§ **Exercise materials**:
========
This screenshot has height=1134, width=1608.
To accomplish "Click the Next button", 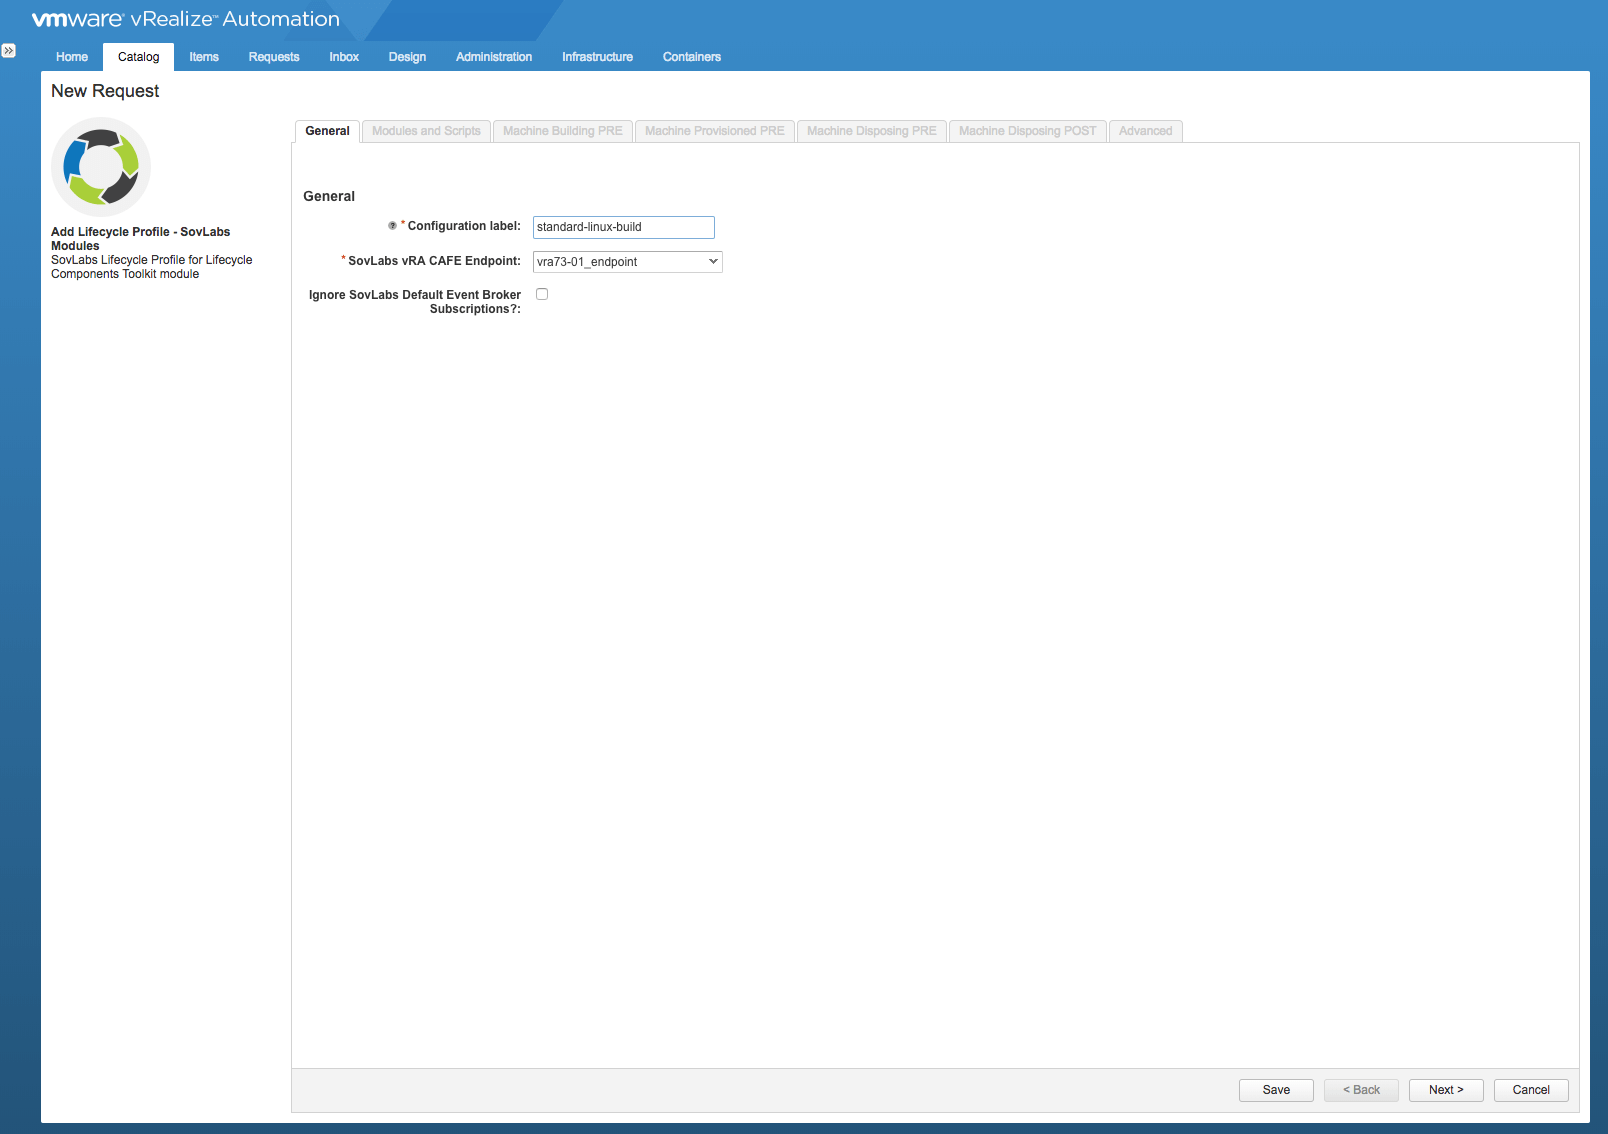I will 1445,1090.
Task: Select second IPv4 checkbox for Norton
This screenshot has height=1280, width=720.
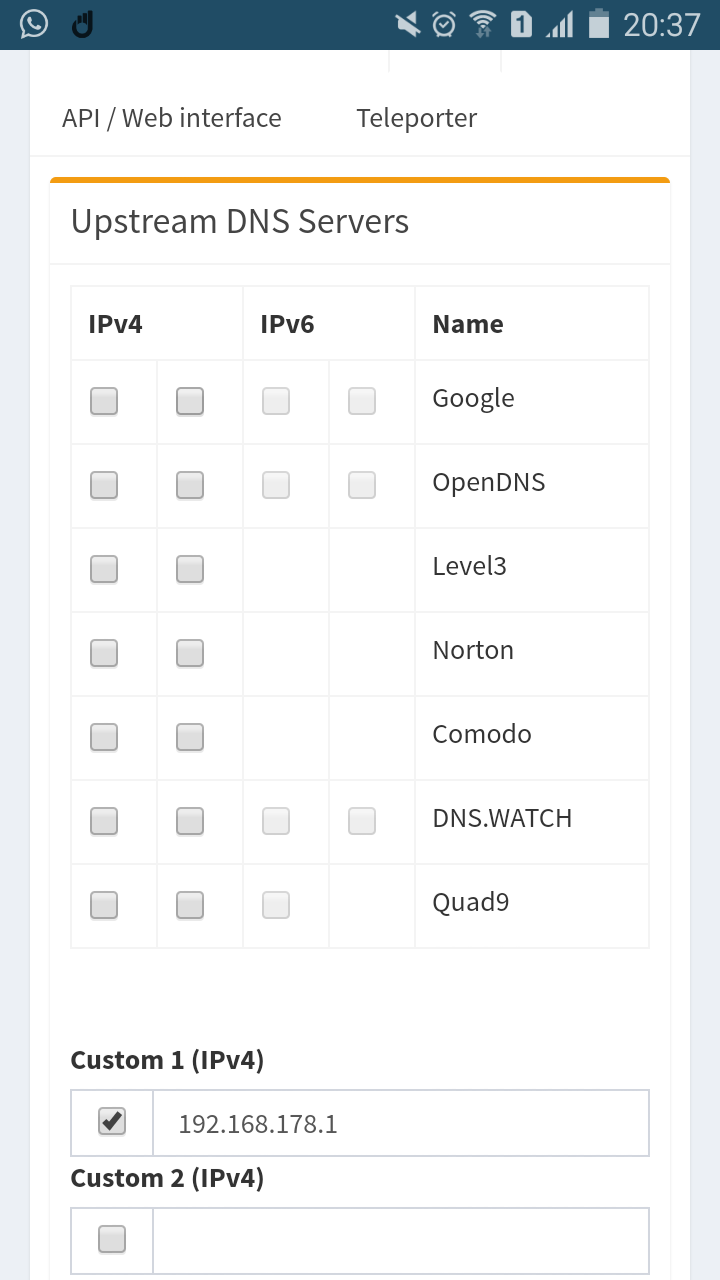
========
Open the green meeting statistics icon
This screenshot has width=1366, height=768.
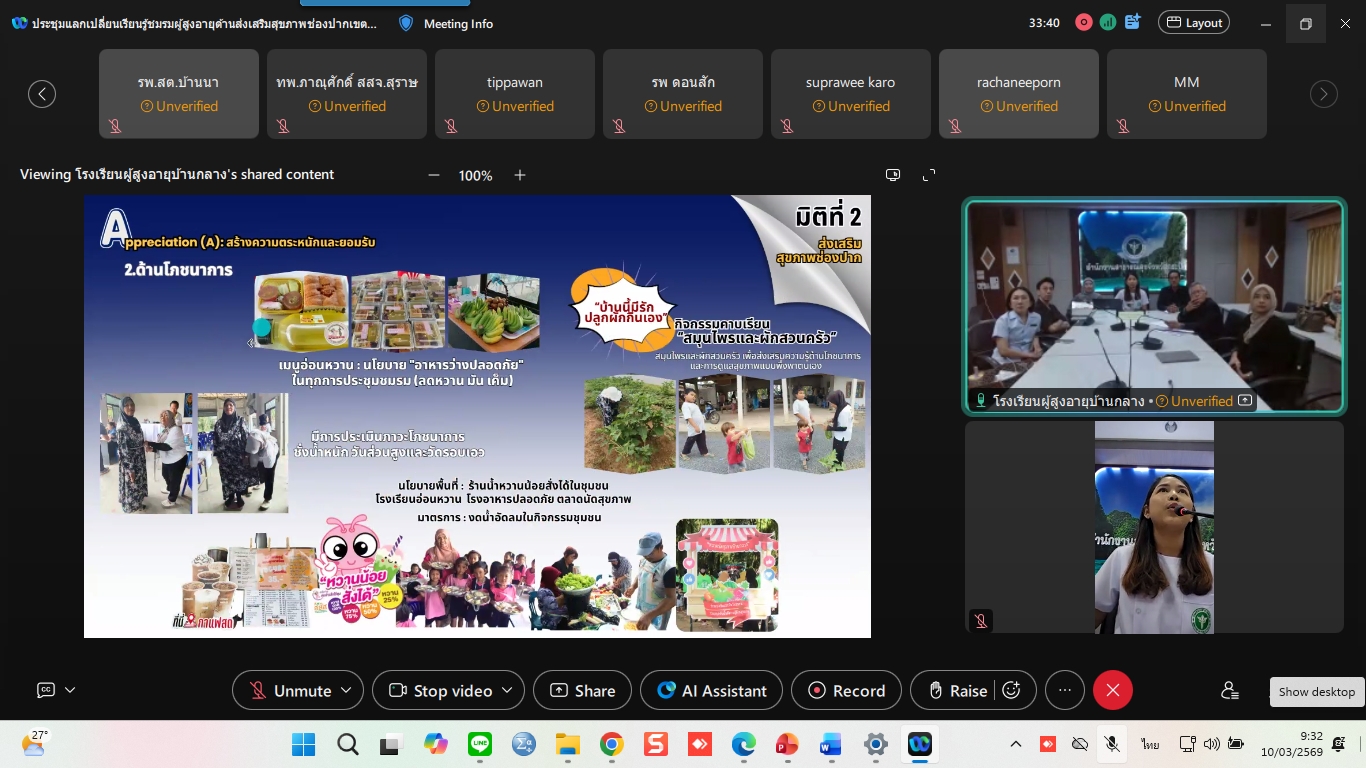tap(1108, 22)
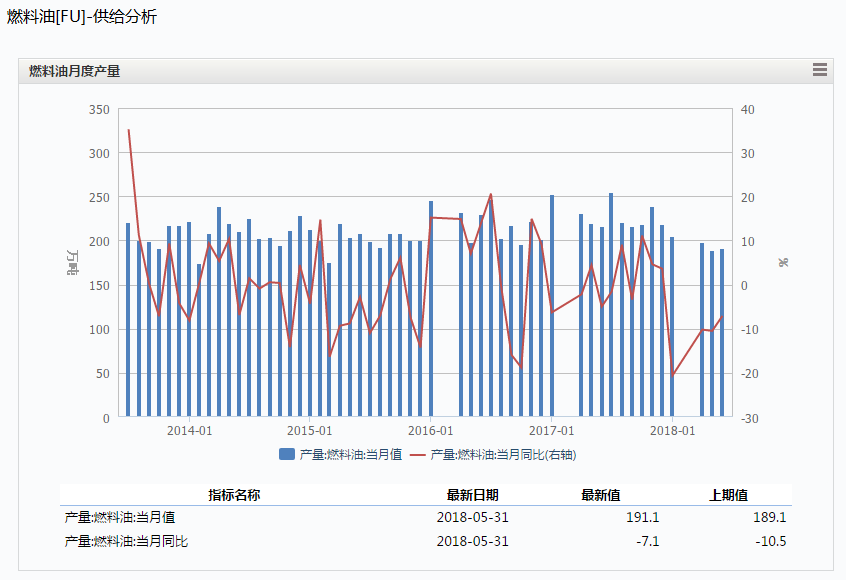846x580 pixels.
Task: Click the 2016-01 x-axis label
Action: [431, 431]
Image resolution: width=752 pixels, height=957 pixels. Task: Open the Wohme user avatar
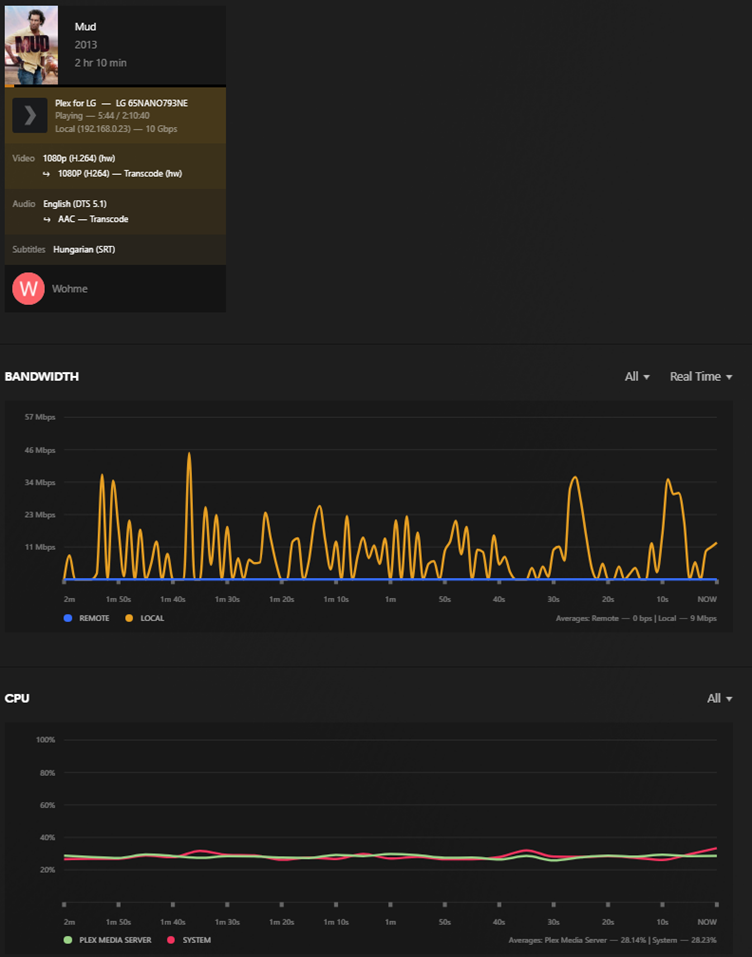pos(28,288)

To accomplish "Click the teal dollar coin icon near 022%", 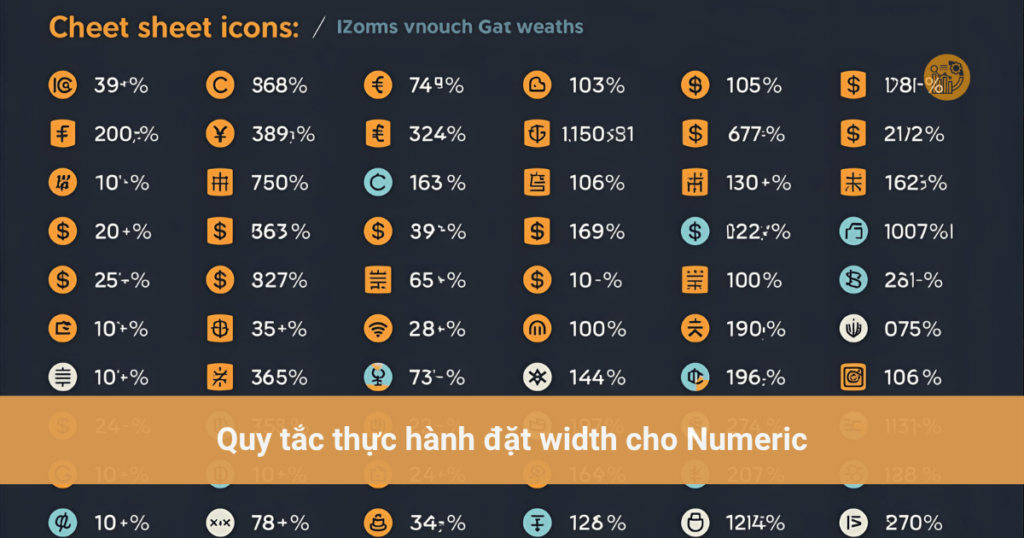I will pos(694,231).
========
§ **Directions for this task**: Once you find the line with "Task: Select second IPv4 checkbox for Norton" above, print it and every line after it up to and including the line with "This screenshot has height=1280, width=720.", exactly as written and nothing else.

§ **Response to this task**:
Task: Select second IPv4 checkbox for Norton
This screenshot has height=1280, width=720.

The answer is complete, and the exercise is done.